Postman: the end of education
Children are the living messages we send to a time we will not see…
At its best, schooling can be about how to make a life, which is quite different from how to make a living…Neil Postman, The End of Education
As a new-made parent, I’ve been dwelling on these ideas and much else besides.
I was taught how to make a life for the majority of my educated years. This was an incredible blessing. It’s something that instills a deep-seated knowledge of what matters in life. Thoreau said, “rather than love, than money, than fame, give me truth,” and while I tend towards the latter three qualifications, I believe progressive culture’s favorite monastic saw love in his day as something trivial, consumptive, and selfish (not much has changed in our definitions). In this regard, I agree- truth wins out and is the sole currency we can teach our kids to uncover throughout their formative years.
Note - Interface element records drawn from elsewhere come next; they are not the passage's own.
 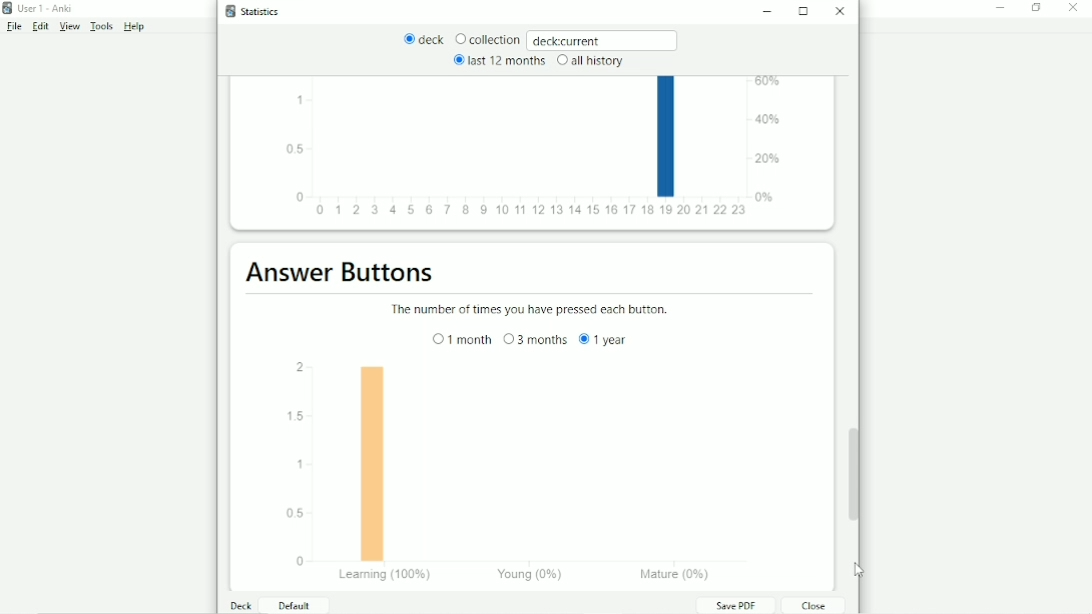 What do you see at coordinates (242, 605) in the screenshot?
I see `Deck` at bounding box center [242, 605].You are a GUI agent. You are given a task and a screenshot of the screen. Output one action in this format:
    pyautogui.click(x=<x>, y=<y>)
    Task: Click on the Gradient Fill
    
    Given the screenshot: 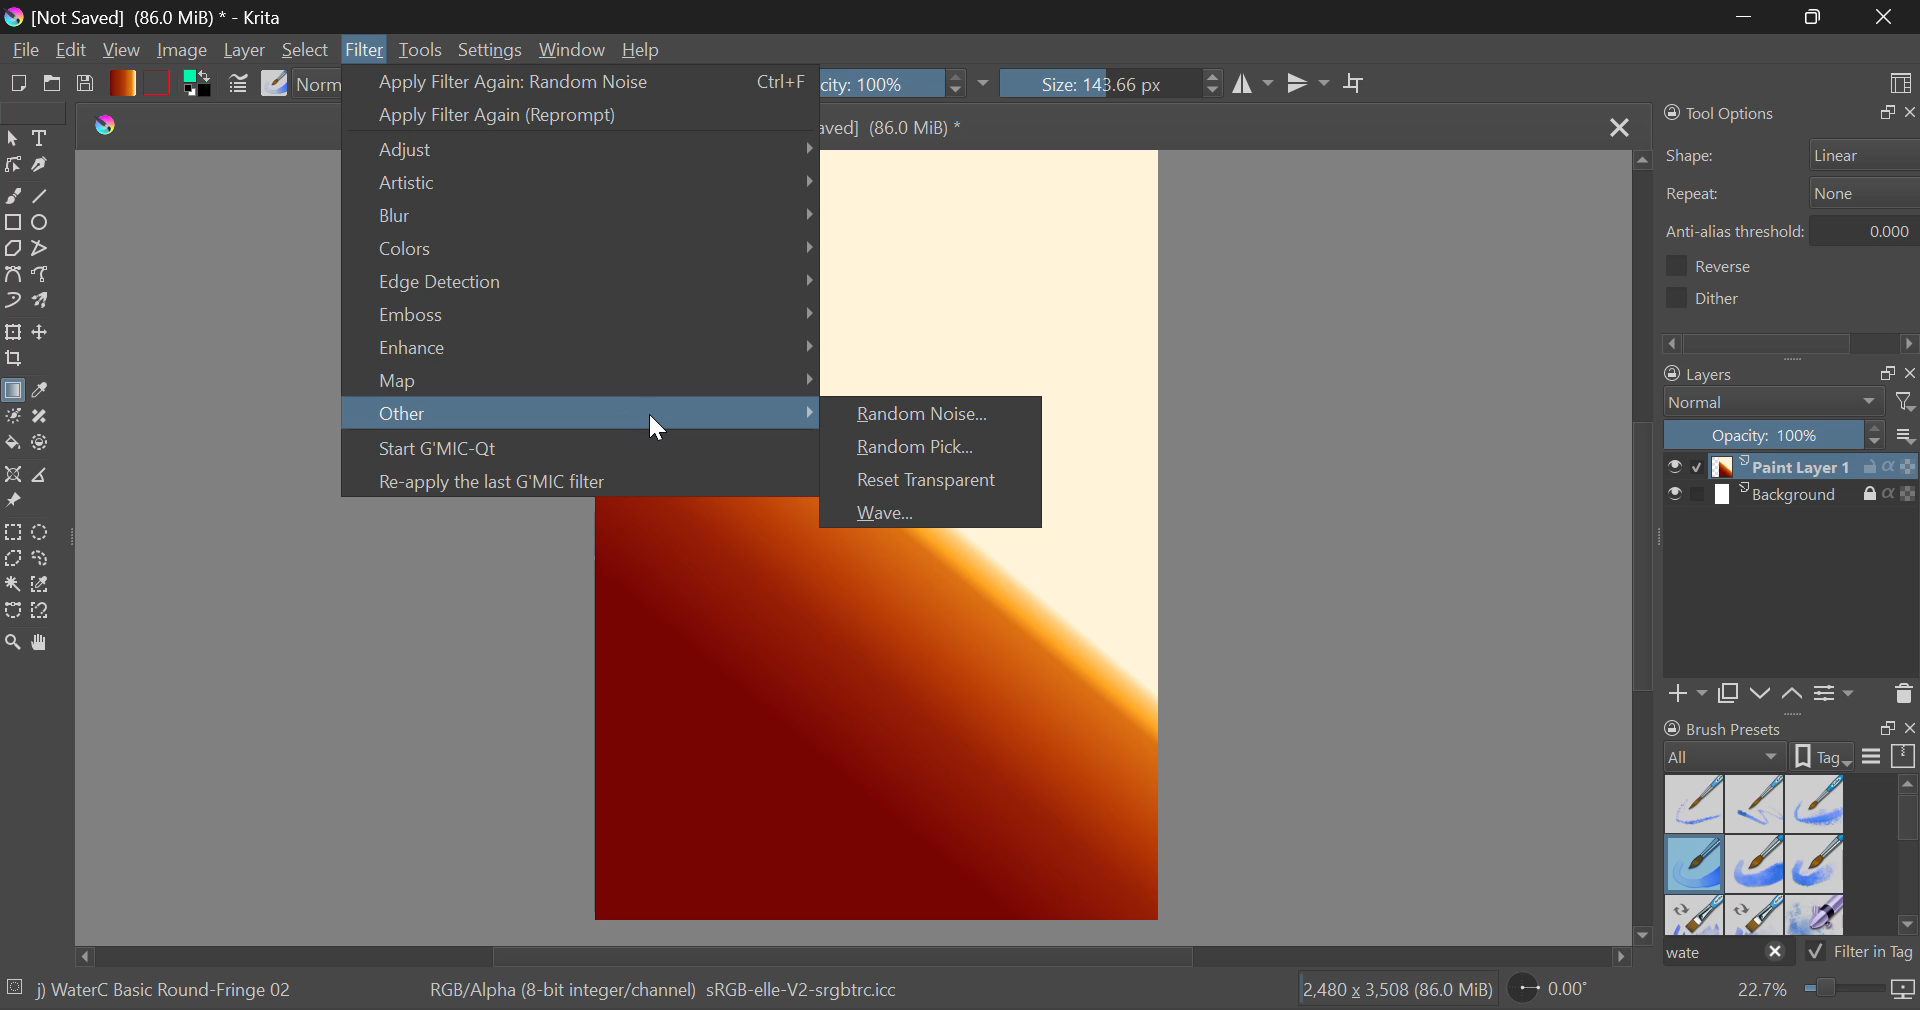 What is the action you would take?
    pyautogui.click(x=14, y=392)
Postman and I wouldn’t push back on the alternative. You could make an argument that school should teach students to make a living. However, I’d sooner reason that capitalism is the best system for economic governance than give credence to this method of pedagogy (the theories and practice may find validation in some aspects of flourishing, but certainly not all). I use our financial system as an example intentionally as it, more than almost anything else, has had the unintended effect of turning our institutions, especially education, into factories replicating “productive members of (a money-obsessed) society.”
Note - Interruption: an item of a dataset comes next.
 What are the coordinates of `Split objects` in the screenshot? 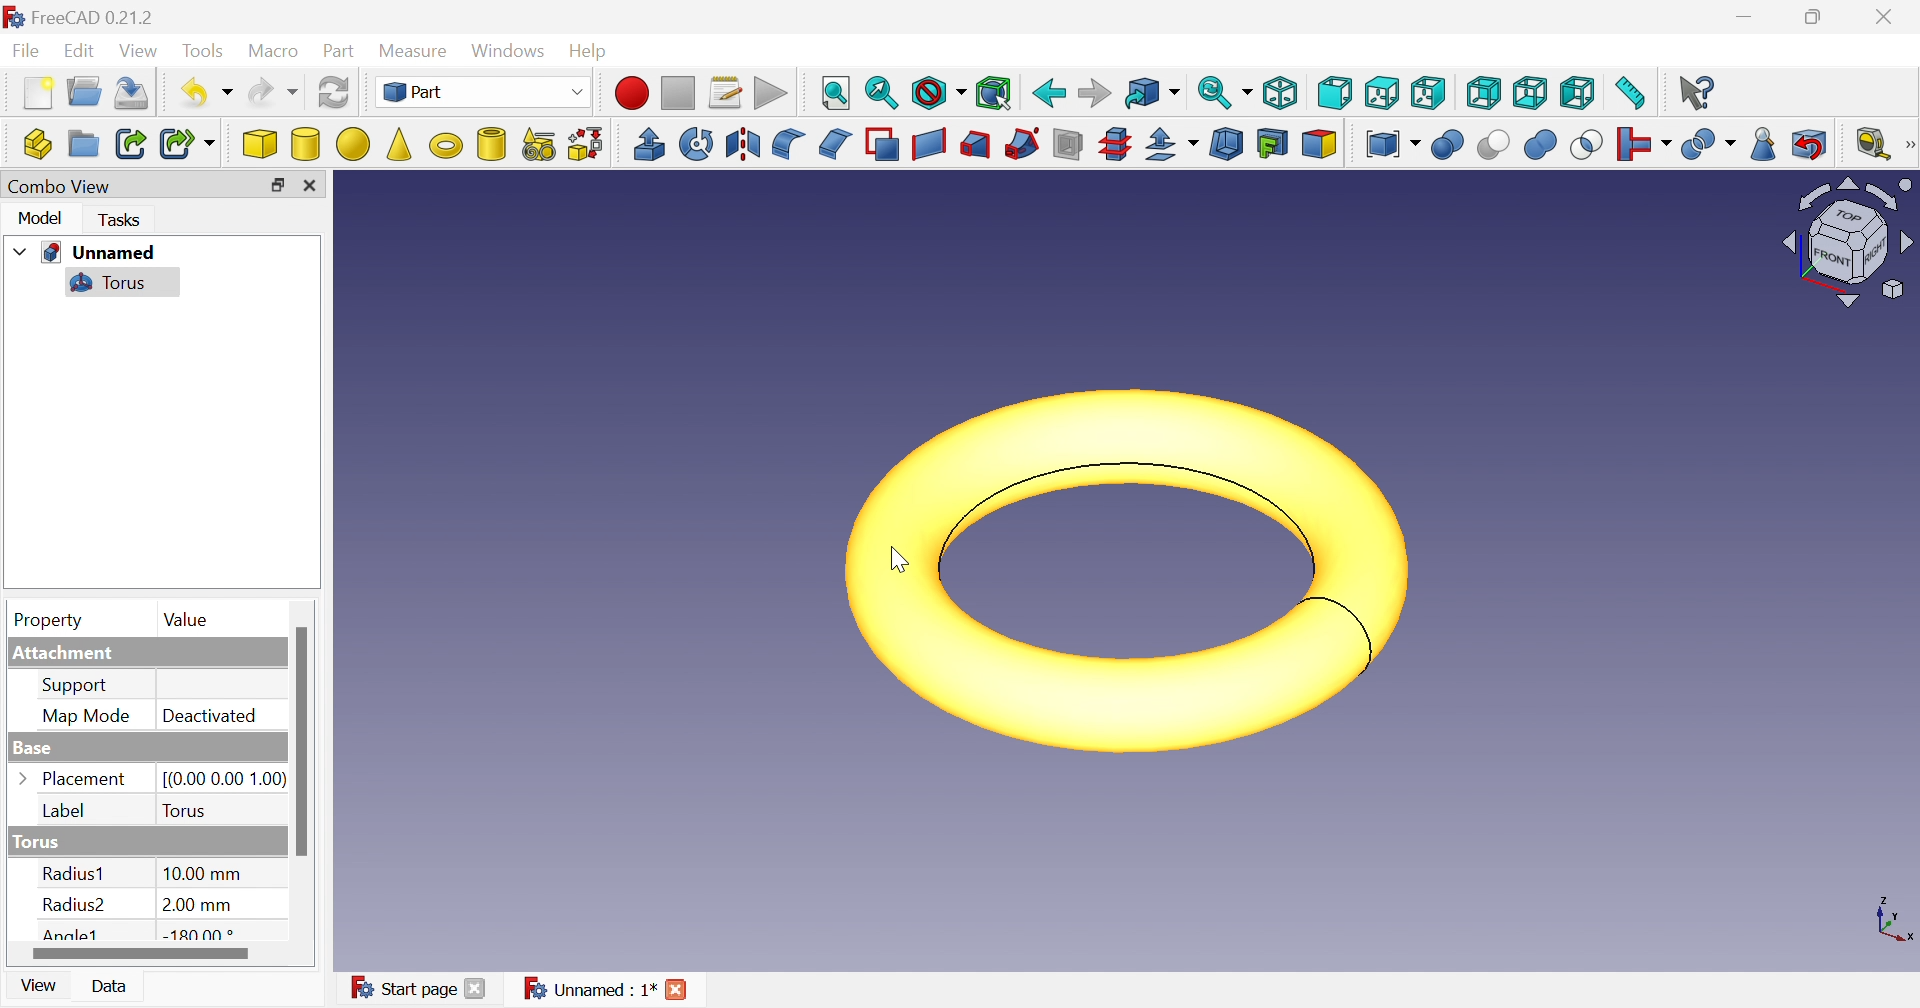 It's located at (1707, 145).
In a post-war, manual labor and factory-filled environment, this may have been a valuable function for education (read statement with extreme skepticism). Whatever the reasons for absolving the thoughtful establishments of the past, we live in a new economy, culture, and geo-political environment. Knowledge work requires a new kind of worker.
The current (educational) structure, which seeks low-cost uniformity that meets minimum standards, is killing our economy, our culture, and us… One of the things that school is for is to teach our children to understand and relish the idea of intellectualism, to develop into something more than a purpose-driven tool for the industrial state.